El pasillo estaba desierto. Llegó ante la habitación de Pavel y llamó a la puerta. Nadie respondió. Volvió a probar. Nada. Ya estaba a punto de marcharse para llamar por teléfono desde el vestíbulo, cuando un ruido lo obligó a detenerse. Escuchó con atención. Era un ruido apenas perceptible. Myron puso la oreja contra la puerta.
– ¿Hola? -dijo en voz alta.
Eran sollozos. Muy débiles. Pero iban haciéndose cada vez más fuertes. Era una niña llorando.
Myron aporreó la puerta con fuerza. Los sollozos empezaron a hacerse más sonoros, volviéndose casi llanto.
– ¿Estás bien? -preguntó Myron.
Oyó más sollozos, pero ninguna contestación. Más o menos un minuto más tarde, Myron empezó a buscar el típico carrito de la señora de la limpieza donde siempre hay una llave maestra. Pero eran las seis y media de la mañana y la señora de la limpieza todavía no había empezado su jornada.
Forzar cerraduras no era la especialidad de Myron. Win lo hacía muchísimo mejor. Además, no tenía las herramientas necesarias. Volvió a oír un chillido.
– ¡Abre la puerta! -gritó Myron, pero no oyó más que sollozos como única respuesta.
«A la mierda», pensó Myron.
Cargando todo el peso en el hombro, se abalanzó contra la puerta. Se hizo un daño considerable, pero la cerradura cedió de todas formas. Aunque seguía oyendo sollozos ahogados, durante un segundo Myron se olvidó de ellos. Sobre la cama yacía el cuerpo de Pavel Menansi con los ojos abiertos como platos y la mirada perdida. Tenía la boca tiesa con expresión de sorpresa. Sangre seca, oscura y coagulada le cubría el pecho, por donde lo había atravesado la bala.
Estaba desnudo.
Myron se quedó atónito varios segundos hasta que volvió a oír los sollozos. Se volvió hacia la derecha y percibió el ruido tras la puerta del baño. Se dirigió allí. Había una bolsa de plástico de Feron's en el suelo, la misma que utilizaba la empresa en el US Open, la misma que habían encontrado donde Valerie había sido asesinada.

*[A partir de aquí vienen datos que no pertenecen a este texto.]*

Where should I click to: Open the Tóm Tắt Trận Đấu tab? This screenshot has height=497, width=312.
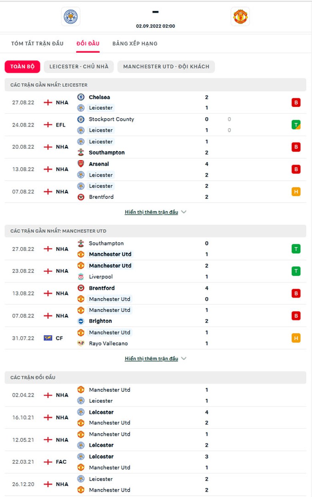click(37, 44)
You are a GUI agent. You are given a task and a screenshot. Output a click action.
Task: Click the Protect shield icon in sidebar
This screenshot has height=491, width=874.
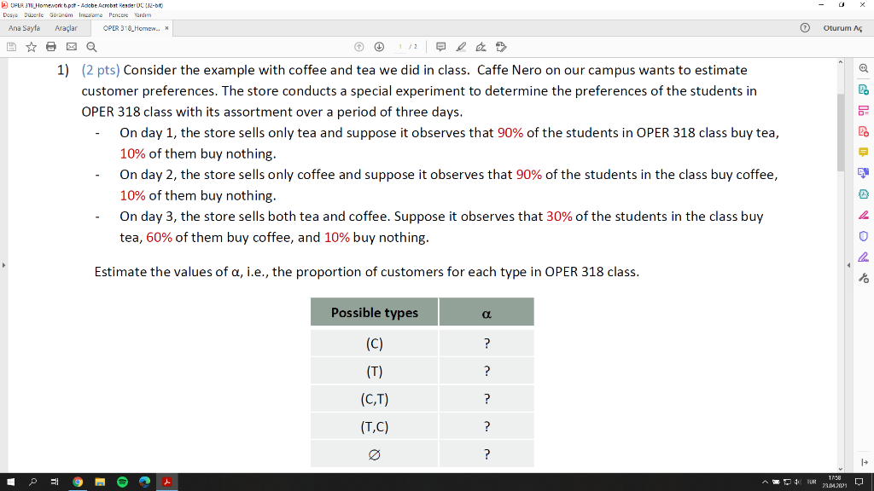(864, 236)
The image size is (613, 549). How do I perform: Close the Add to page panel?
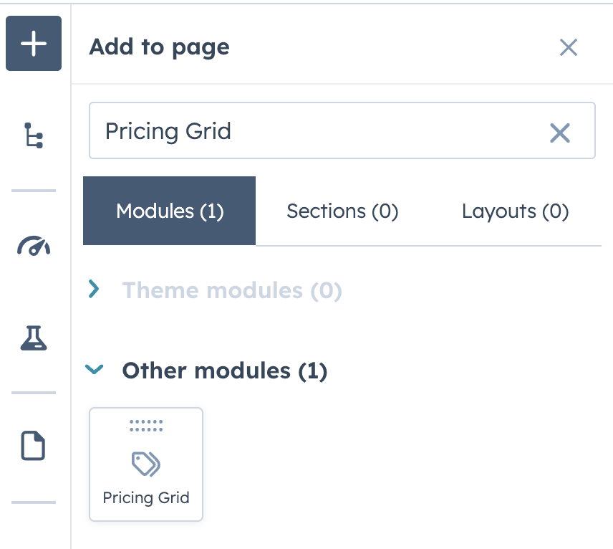569,47
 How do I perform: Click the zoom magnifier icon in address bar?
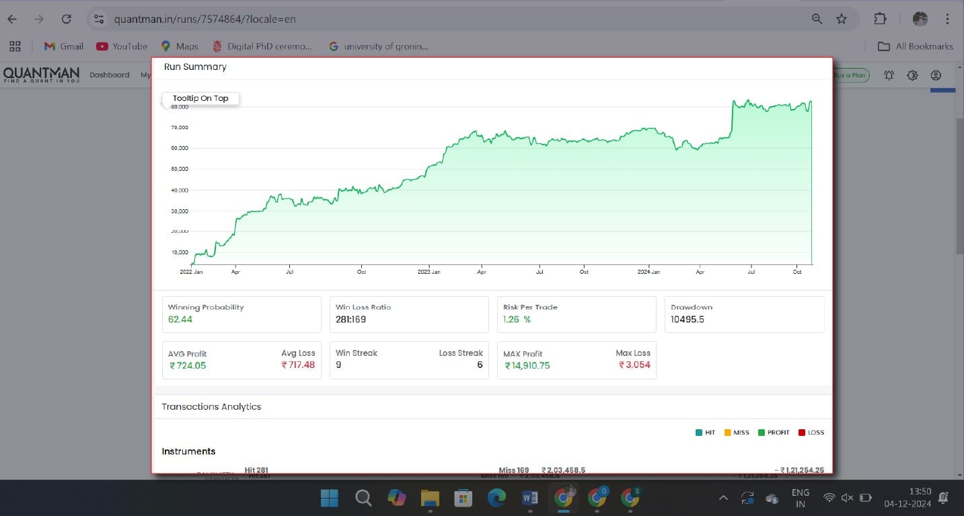[x=816, y=19]
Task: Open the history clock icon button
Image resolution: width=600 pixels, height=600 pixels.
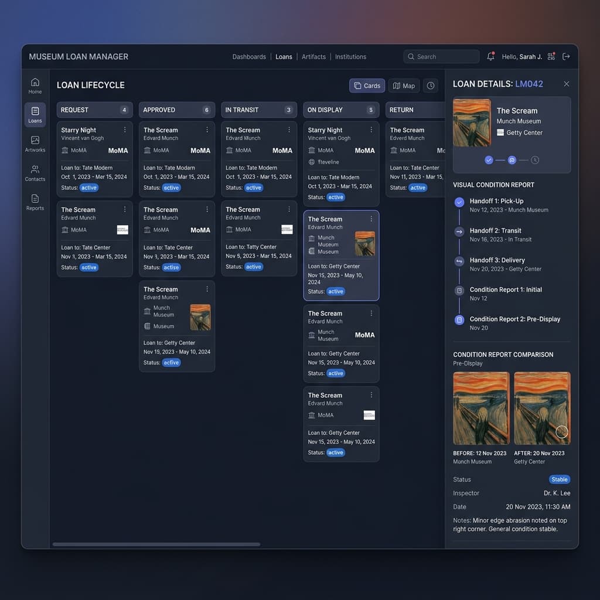Action: (x=431, y=86)

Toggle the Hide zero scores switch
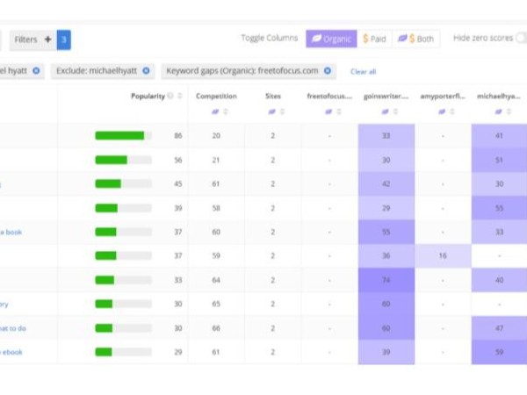(x=521, y=39)
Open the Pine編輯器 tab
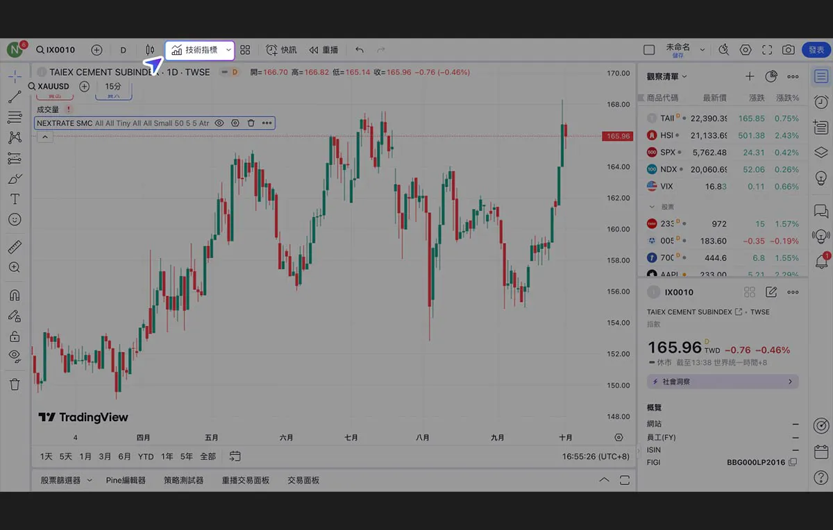Screen dimensions: 833x530 tap(126, 480)
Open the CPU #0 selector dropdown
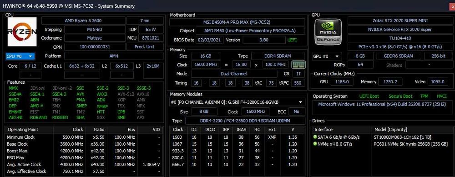Viewport: 455px width, 177px height. [x=20, y=56]
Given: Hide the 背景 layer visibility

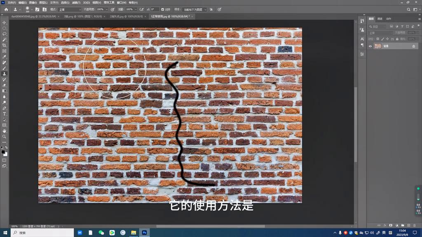Looking at the screenshot, I should [x=370, y=46].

La bolsa tenía un agujero de bala.
En la puerta del baño había una silla encajada bajo el pomo. En el suelo enlosado del baño estaba sentada una chica joven con las rodillas apretadas contra el pecho y acurrucada en un rincón junto a la taza del váter. Myron la reconoció de inmediato. Era Janet Koffman, la última protegida de Pavel. Tenía catorce años.
Y también estaba desnuda.
Janet lo miró a la cara. Tenía sus grandes ojos enrojecidos e hinchados. Le temblaba el labio inferior.
– Sólo estábamos hablando de tenis -dijo en tono monótono e inexpresivo-. Era mi entrenador. Sólo estábamos hablando sobre el partido. Nada más.
Myron asintió sin decir nada. Janet volvió a ponerse a llorar. Myron se inclinó y le puso una toalla en torno a la espalda para taparla. Luego le tendió el brazo para ayudarla a levantarse, pero la chica se apartó de él.
– Ya acabó todo -dijo Myron sin saber muy bien qué decir-. No te va a pasar nada.